▶ [課題]:
次の1.～3.が、音響の本を紹介する文章と合っているかどうかを「はい」か「いいえ」で答えてください。それぞれ、決め手となるその文章の語句を一字一句変えずに引用してください。
1. 壁の遮音性能は、一般に高音域よりも低音域で悪い。
2. マスキングは、妨害音と目的音が同時に存在する場合にだけ生じる。
3. 大きな妨害音の直後には、1秒程度のあいだマスキングが生じる。

▶ [元の文章]:
***
音に関してあらゆる項目が解説されている本。

音の基礎知識(音の物理、音の生理・心理)から楽音、音響機器まで扱われている範囲が広く、文章が分かっていることと分からないことが明確に区別されて記されているので、たいへん読みやすいです。

雑誌に載っているオーディオ評論家の文章を読んでいると、例えば「光ケーブルをプラスチック製から石英製に変えると音が良くなる」と書かれていて、読み手としては「デジタル信号なのに素材によって信号が変わるのか?」「具体的に信号波形はどう変化するのか?」「音が良くなるとはどういうメカニズムを考えているのか」といった疑問ばかり湧いてきて、読めば読むほどストレスがたまる一方でした。この本ではそういうストレスと無縁で、読後にスッキリしました。

「音響の基本が分かる本は何がいい?」と尋ねられたら真っ先に挙げたい一冊です。



<ノート>

・遮音性能
 一般に壁の遮音性能は、必ず低音域で悪く、高音域ほどよい。


・音の発生
振動する物体から音が発生する条件は、振動数(周波数)あるいは音の波長と、物体の大きさとの相対的な関係によって決まる。


・マスキング
ある音が別の音によって妨害され、聞き取りにくくなる現象。妨害音と目的音が同時に存在する場合および時間がずれている場合に生じる。例えば、大きな妨害音の直後には100ms程度のあいだマスキングが生じる。
***
▶ [データ抜粋]:
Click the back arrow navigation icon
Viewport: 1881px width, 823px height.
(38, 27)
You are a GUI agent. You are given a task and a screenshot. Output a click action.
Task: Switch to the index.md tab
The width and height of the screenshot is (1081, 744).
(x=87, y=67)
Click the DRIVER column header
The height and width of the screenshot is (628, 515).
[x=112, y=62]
***
▶ [解答]:
1. はい。「一般に壁の遮音性能は、必ず低音域で悪く、高音域ほどよい。」
2. いいえ。「妨害音と目的音が同時に存在する場合および時間がずれている場合に生じる。」
3. いいえ。「大きな妨害音の直後には100ms程度のあいだマスキングが生じる。」